There are few companies that do something unique, embedding themselves in the history books for all of time. As you'll see below, this can be a positive or a negative. We asked three of our contributors to each discuss a history-making stock. Here's what they had to say about Visa (V 0.49%), Snap Inc. (SNAP 4.71%), and Gilead Sciences (GILD -0.56%)

Swiping its way through history

Jordan Wathen (Visa): Payments-network Visa is the most remarkable company I've ever had the pleasure of following. Very few companies can grow at a double-digit clip for decades, but Visa has done just that, and it should continue to do so for a very long time to come.

Visa makes its money connecting card-issuing banks with merchants. In effect, it operates the toll roads over which trillions of dollars of annual payment volume travel. It played a role in $1.8 trillion of payment volume in the first calendar quarter of 2017, helped by its recent acquisition of Visa Europe, and has 58% market share of the entire industry, according to Nilson data.

A Visa debit card.

Image source: Visa.

A Bernstein estimate suggests that there's as much as $30 trillion of annual payment volume that the card networks could capture, excluding China, where domestic networks have a regulatory advantage. That gives both Visa and Mastercard, which have the lion's share of the market, a huge runway to grow, simply by capturing the ongoing shift from cash and checks to cards.

Shares are rarely cheap, frequently trading at about 25 times earnings guidance. Given Visa's long runway for growth and its history of blowing out analysts' earnings expectations, even "high" prices for the stock have proven to be very cheap over time.

A camera company

Tim Green (Snap Inc.): Snap Inc., the company behind the popular Snapchat app, went public in March. But even though the company generated just $404 million of revenue in 2016 and posted a net loss of $514 million, the market saw fit to value it in the ballpark of $25 billion. Even a disastrous first-quarter report, where the company missed estimates and reported sluggish user growth, caused only a temporary dip.

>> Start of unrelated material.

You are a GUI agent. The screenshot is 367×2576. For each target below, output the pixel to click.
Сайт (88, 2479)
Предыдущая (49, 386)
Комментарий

While Snap's ludicrous valuation seems like one for the history books, that's not the most notable thing about the stock. In an unprecedented move, the company offered only non-voting shares in its initial public offering. Snap stated in its S-1 filing that, "...to our knowledge, no other company has completed an initial public offering of non-voting stock on a U.S. stock exchange."

Investors won't care that the two founders of the company, CEO Evan Spiegel and CTO Robert Murphy, have essentially unchecked control over Snap if the stock performs well. But if the stock tanks, which is a real possibility given the valuation, investors will lament their decisions to ignore this history-making red flag.

Cures aren't common

Keith Speights (Gilead Sciences): Throughout the course of history, there have been plenty of drugs developed to treat diseases. However, there haven't been nearly as many drugs that actually cured a disease. That's especially the case for a chronic disease like hepatitis C, which affects millions of people across the world. But Gilead Sciences changed history by introducing a cure for hepatitis C.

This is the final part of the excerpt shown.